• _SELECTED EXCERPT_
┄┄┄┄┄┄┄┄┄┄
So we decided to play it simple. It was 9.30pm and the stomach wasn't up to anything too adventurous.

Entree was a tasty batch of Vegetable Spring Rolls, served with a side of crisp iceberg lettuce and thai basil / mint. A beautiful sweet/salty/fishy dipping sauce was the accompaniment. J, who is a huge chilli connoisseur, decided to brave the stainless steel receptacle and try the chilli oil. Immediately on consumption balls of sweat appeared on his shaven head, his eyes started to water and turn red, and a big grin appeared on his face. He had found his match.

Not a minute after finishing the spring rolls, our main dishes arrived. First up, a tasty serve of Chinese Broccoli in oyster sauce. How can so simple a dish be utter perfection? Eating a dish like this with a side of steamed rice is what Nigella would term "temple food". Mmm.

Our other dish was Sliced Beef with Chilli and Lemongrass. The beef was super tender and gently spiced with chilli (...and yes, J reached for the chilli pot. Again). But what I really liked about the dish was that it was served with a mixture of stir-fried vegetables and crisp salad vegetables eg. cucumber, lettuce hearts and pickled carrots. I thought the vinegary carrots were a fantastic compliment to the dish.

The steamed rice was bottomless, as was the tea, and we were kept in plentiful supply of both without ever having to ask for more. Speaking of which, the front of house staff were quite something. Genuine smiles. Happy chats/banter. And most importantly they operated with that special "waiters peripheral vision". It is a commendable achievement.

All up our dinner cost $29.00, which I believe nominates it for Cheap Eats status. But I'll go one step further and nominate it for Cheap and Cheerful Eats status. It rocked.

Post originally published in tummy rumbles.

Monday, June 05, 2006

Rathdowne Street Food Store, Food Store-y Style (Modern Australian? Bit of Italian/French), North Carlton

617 Rathdowne St
Carlton North
Tel (03) 9347 4064
Mon-Fri 8 am – 10 pm
Sat-Sun 8 am – 5 pm
Cost: Breakfast/Lunch around $25+

It seems like I have been going to the Rathdowne Street Food Store my entire life. Actually, it's been roughly half, which is very good going in the inner city where rising rents have forced a lot of the original restauranters out of the game.
I used to get hot chocolates at the Food Store as a teenager when my mum worked across the road, we'd bring our own mugs in and walk down the street with them. Environmental, we were in the '90s.
┄┄┄┄┄┄┄┄┄┄
• _DATASET ENTRIES_
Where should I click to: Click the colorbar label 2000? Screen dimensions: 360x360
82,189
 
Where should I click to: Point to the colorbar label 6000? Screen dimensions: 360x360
┄┄┄┄┄┄┄┄┄┄
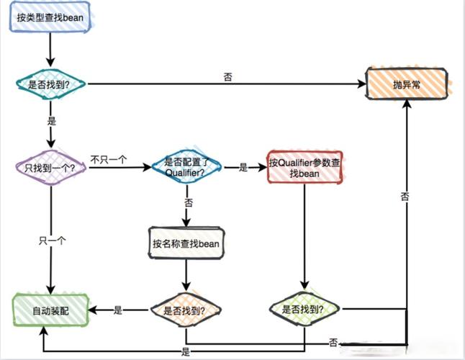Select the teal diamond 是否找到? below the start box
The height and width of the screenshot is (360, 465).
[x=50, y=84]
┄┄┄┄┄┄┄┄┄┄
• _SET PROBLEM A_
Translate this sentence from the food blog excerpt into Spanish: "The steamed rice was bottomless, as was the tea, and we were kept in plentiful supply of both without ever having to ask for more."
• _SET PROBLEM B_
According to the food blog excerpt, what are the Rathdowne Street Food Store's opening hours on Saturday and Sunday?

• _EXERCISE RESULT A_
El arroz al vapor era ilimitado, al igual que el té, y nos mantuvieron bien abastecidos de ambos sin tener que pedir más en ningún momento.

• _EXERCISE RESULT B_
8 am – 5 pm